A single number is the whole answer: the count of lines in these entries that hold "ViaBlue".

Start of Provided data

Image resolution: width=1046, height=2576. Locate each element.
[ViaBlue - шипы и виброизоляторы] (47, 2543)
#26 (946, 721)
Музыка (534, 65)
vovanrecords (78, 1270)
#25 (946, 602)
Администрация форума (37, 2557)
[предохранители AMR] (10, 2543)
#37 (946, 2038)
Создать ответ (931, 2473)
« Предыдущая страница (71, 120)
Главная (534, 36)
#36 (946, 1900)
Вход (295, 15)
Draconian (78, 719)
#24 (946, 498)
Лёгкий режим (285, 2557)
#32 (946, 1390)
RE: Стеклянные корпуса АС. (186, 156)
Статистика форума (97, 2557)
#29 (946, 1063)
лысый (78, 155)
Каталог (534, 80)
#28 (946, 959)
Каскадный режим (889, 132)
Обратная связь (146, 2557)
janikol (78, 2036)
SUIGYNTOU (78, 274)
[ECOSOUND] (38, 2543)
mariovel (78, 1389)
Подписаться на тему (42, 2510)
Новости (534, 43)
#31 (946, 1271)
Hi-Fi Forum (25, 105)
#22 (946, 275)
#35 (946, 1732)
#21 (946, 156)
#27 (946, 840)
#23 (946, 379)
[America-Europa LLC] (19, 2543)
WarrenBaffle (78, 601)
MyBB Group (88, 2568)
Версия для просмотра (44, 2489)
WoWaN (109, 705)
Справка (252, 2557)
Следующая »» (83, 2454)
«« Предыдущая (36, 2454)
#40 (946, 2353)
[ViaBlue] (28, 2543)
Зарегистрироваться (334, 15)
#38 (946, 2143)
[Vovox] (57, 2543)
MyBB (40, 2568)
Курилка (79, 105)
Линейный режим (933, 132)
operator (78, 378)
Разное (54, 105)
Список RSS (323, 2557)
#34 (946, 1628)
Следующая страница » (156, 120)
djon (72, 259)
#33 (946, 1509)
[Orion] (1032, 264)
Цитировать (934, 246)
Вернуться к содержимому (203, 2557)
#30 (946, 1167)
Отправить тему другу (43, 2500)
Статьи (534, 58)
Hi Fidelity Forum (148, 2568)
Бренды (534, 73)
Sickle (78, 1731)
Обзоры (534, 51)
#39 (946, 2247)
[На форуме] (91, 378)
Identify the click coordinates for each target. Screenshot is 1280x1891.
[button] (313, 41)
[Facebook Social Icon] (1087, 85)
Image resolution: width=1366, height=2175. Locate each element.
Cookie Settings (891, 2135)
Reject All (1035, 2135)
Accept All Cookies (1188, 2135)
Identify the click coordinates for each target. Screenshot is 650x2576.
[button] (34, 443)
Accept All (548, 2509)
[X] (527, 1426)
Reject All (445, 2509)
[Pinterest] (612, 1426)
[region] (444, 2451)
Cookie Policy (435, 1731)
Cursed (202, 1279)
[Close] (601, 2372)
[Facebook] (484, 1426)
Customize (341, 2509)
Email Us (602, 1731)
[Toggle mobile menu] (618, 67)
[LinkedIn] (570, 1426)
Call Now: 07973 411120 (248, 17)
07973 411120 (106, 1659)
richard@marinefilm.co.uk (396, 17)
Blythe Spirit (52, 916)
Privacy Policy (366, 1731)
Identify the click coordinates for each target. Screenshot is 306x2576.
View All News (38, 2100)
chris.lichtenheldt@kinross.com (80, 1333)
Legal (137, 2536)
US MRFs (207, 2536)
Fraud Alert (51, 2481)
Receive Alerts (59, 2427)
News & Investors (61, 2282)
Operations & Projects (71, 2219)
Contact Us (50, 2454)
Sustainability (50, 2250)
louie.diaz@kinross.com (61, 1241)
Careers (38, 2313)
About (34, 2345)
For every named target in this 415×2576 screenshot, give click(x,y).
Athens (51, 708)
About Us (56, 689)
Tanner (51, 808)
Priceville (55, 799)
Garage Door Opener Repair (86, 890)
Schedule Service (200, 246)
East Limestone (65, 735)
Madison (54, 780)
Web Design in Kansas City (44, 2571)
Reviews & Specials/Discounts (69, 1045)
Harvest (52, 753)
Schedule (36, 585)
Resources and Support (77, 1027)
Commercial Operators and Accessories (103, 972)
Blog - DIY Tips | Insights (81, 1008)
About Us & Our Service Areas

End of Provided data

* Result of this exercise
2